• [What the exercise asks]
Extract the lines from the first line of the records below through the line containing "Click the PT-7LD model title", inclusive, and reproduce them exactly as written.

• [Provided records]
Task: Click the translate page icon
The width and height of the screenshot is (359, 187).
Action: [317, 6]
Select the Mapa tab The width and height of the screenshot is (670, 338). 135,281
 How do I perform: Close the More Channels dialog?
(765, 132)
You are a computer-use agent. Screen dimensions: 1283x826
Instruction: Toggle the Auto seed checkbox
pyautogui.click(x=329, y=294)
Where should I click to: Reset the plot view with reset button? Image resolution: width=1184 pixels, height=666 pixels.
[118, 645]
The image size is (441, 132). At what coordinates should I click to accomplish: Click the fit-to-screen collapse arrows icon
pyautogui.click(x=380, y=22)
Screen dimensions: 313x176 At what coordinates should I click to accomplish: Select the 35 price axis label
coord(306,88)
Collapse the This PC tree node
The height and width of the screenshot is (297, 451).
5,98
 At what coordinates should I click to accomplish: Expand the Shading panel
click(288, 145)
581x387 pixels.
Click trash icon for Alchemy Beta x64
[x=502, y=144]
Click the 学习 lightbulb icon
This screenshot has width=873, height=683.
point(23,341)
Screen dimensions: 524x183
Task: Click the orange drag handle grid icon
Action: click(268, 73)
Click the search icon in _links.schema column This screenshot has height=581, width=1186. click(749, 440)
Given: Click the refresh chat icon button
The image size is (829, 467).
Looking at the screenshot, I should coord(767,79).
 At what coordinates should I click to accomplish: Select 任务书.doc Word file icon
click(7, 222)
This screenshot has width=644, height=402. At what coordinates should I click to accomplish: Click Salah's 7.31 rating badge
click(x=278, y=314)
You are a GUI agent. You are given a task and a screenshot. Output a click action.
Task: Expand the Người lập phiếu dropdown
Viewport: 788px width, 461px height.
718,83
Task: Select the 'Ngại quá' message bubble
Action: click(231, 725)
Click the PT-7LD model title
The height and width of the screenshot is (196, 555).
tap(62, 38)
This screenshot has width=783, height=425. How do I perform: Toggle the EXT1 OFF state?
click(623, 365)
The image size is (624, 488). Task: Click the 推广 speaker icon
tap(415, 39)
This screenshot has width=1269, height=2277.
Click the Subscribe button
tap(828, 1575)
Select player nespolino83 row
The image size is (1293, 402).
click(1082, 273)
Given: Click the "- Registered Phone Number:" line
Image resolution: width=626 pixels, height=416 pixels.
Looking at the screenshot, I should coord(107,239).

• [Answer box]
Task: Click the translate page icon
The width and height of the screenshot is (359, 187).
Action: [317, 6]
Select the Mapa tab The width and height of the screenshot is (670, 338). 135,281
 How do I perform: Close the More Channels dialog?
(765, 132)
You are a computer-use agent. Screen dimensions: 1283x826
Instruction: Toggle the Auto seed checkbox
pyautogui.click(x=329, y=294)
Where should I click to: Reset the plot view with reset button? Image resolution: width=1184 pixels, height=666 pixels.
[118, 645]
The image size is (441, 132). At what coordinates should I click to accomplish: Click the fit-to-screen collapse arrows icon
pyautogui.click(x=380, y=22)
Screen dimensions: 313x176 At what coordinates should I click to accomplish: Select the 35 price axis label
coord(306,88)
Collapse the This PC tree node
The height and width of the screenshot is (297, 451).
5,98
 At what coordinates should I click to accomplish: Expand the Shading panel
click(288, 145)
581x387 pixels.
Click trash icon for Alchemy Beta x64
[x=502, y=144]
Click the 学习 lightbulb icon
This screenshot has width=873, height=683.
point(23,341)
Screen dimensions: 524x183
Task: Click the orange drag handle grid icon
Action: click(268, 73)
Click the search icon in _links.schema column This screenshot has height=581, width=1186. click(749, 440)
Given: Click the refresh chat icon button
The image size is (829, 467).
Looking at the screenshot, I should coord(767,79).
 At what coordinates should I click to accomplish: Select 任务书.doc Word file icon
click(7, 222)
This screenshot has width=644, height=402. At what coordinates should I click to accomplish: Click Salah's 7.31 rating badge
click(x=278, y=314)
You are a GUI agent. You are given a task and a screenshot. Output a click action.
Task: Expand the Người lập phiếu dropdown
Viewport: 788px width, 461px height.
718,83
Task: Select the 'Ngại quá' message bubble
Action: click(231, 725)
Click the PT-7LD model title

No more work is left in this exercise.